What are you doing today to get better for tomorrow?

You should always think of a way to get better tomorrow by doing something today.  If you wait until tomorrow to do it, you are more likely to do nothing about it.  Yesterday I did 4 max rep sets of box squats to a 14″ box with 375#s.  My sets were 2 reps, 3 reps, 3 reps, and 2 reps.  Then I hit a wod after and some glute ham raises after that.  Topped it off with 3 rounds of 1 minute on 1 minute off of ICE BATH work haha.

I have been struggling through some nagging injuries in my left wrist and in my right achilles but I am not letting it keep me down.  I am just altering my workouts to allow my injuries to heal and recover.  For example today’s workout is supposed to have ohs, split jerk, & hang squat cleans with a 95# bar.  But because of my wrist I can’t do those movements with a barbell.  So I am switching to 45# dumbbells for those 3 movements.  Adapt and improve folks thats the key.  Being injured allows us to work on things we wouldn’t normally work on.  Use these moments to get better rather than get discouraged focusing on what you can’t do rather than what you can do.

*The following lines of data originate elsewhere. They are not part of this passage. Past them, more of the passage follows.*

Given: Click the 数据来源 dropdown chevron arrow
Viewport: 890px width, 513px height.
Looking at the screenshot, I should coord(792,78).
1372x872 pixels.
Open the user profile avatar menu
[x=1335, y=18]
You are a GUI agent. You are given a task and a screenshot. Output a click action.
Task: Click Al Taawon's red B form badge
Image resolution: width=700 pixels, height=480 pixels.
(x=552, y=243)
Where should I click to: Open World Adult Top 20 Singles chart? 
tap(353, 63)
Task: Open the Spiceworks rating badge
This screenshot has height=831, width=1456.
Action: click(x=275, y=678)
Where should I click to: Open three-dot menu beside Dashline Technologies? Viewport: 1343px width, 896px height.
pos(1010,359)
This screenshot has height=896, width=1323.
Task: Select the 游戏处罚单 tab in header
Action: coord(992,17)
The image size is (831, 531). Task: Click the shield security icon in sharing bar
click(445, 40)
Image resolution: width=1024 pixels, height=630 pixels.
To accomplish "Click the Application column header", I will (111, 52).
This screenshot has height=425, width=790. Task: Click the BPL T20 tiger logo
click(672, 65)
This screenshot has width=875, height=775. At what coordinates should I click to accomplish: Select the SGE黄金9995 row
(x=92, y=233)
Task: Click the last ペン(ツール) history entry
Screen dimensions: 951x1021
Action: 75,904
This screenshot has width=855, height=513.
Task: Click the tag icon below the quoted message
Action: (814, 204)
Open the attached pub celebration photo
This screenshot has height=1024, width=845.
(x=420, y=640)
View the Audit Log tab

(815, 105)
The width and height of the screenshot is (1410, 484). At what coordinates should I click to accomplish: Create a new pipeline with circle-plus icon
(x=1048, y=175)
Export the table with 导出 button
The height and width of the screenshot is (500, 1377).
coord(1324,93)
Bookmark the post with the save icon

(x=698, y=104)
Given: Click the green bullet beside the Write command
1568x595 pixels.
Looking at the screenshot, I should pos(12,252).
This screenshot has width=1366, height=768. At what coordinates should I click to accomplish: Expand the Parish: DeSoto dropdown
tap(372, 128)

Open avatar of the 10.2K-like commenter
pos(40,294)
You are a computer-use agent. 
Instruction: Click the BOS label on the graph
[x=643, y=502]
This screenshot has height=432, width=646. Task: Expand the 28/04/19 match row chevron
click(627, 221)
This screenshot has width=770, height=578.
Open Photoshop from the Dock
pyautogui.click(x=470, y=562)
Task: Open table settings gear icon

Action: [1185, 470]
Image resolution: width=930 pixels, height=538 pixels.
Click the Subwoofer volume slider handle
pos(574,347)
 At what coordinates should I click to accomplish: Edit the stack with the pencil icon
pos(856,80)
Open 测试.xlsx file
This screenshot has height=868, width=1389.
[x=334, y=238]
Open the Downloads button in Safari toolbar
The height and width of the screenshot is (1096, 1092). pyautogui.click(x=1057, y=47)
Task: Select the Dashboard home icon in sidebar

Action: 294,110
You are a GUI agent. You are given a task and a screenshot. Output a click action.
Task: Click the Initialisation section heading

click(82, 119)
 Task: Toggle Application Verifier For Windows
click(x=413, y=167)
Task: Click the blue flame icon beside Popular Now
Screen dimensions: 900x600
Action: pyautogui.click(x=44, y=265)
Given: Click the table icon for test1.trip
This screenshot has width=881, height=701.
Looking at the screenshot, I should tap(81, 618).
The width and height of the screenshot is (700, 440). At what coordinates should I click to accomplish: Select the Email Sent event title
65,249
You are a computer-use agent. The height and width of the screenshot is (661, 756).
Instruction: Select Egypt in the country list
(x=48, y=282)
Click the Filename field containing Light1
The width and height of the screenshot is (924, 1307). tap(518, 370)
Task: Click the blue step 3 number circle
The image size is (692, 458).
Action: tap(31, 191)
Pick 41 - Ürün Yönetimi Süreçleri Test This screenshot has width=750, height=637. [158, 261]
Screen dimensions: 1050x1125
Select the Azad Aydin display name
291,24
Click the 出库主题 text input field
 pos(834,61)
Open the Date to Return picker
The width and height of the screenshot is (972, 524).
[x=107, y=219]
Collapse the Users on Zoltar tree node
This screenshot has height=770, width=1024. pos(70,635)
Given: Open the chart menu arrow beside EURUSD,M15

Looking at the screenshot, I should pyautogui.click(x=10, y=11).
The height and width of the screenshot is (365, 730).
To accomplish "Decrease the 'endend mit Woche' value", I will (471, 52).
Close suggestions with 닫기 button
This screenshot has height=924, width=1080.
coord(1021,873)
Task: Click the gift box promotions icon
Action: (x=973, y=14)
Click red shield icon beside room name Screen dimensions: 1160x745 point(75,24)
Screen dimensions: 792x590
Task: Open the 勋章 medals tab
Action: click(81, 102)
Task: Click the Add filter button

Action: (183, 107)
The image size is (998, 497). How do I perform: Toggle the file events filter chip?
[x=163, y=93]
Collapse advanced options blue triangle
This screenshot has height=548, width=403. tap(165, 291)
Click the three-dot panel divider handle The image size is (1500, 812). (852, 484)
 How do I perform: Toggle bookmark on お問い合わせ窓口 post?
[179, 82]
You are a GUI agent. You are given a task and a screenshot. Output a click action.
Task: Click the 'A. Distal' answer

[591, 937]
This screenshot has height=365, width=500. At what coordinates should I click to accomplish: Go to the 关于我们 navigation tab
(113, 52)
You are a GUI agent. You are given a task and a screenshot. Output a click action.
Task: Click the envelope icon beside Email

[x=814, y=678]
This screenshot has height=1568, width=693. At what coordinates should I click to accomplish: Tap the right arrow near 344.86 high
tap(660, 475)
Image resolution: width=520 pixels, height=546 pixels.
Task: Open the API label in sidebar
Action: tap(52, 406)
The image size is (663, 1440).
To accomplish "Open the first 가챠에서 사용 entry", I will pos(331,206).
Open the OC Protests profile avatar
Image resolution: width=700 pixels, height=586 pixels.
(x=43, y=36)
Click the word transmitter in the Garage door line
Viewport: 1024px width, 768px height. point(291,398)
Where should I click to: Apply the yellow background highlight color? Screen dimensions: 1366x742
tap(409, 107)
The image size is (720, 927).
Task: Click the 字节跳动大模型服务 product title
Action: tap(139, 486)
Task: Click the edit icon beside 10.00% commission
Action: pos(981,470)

5 thoughts on “What are you doing today to get better for tomorrow?”

  1. Hi Jeremy,

    Any suggestions on how to train with a slightly fractured foot? I was told by my doctor that the first week to week in a half to not do any training at all not even swimming. However; I’ve been doing minimal upper body training (push ups, pull ups, sit ups etcc). I go back this week to have it re-examined and see how it’s healing.


    1. Carla,

      Thanks for question. I have worked with several of our athletes at the box with a similar issue. We still have them workout. There is a lot of info on exercise helping your body heal more rapidly. What I have done is have them squat with 1 foot while holding a pole and propping up their foot on a small box or parallette. As well as rowing with one foot and lots of upper body and stomach stuff. There is no point in letting your entire body atrophy because of an injury. Do what you can and work on things you wouldn’t normally work on. Hope that helps.

  2. You hit the nail on the head for me. For about 4 months now, I’ve been fighting tendonitis in my right elbow. I’ve iced it, heated it, and rested it. It will retreat only to flare up with each heavier lifting secession. It’s a pain in the rear for sure, as it seems to never really heal up.

    1. I have battled issues with my right shoulder for awhile. I have noticed stuff like ring dips, ring push ups, muslce ups, overhead stuff really aggravates it. What I have realized is that its not those movements that were the problem it was my lack of mobility/rolling out and poor technique on those movements that led to the problems. Shoulders rolling forward on the ring work can cause a lot of issues such as impingement. What might be happening is something similar to that with your elbow. Have you worked on your tricep, bicep, and forearms (front and back) at all? You might try that because it may not be an elbow issue. Also, I would go see someone that specializes in ART (Active Release Technique) and see if they can help. Hope that helps.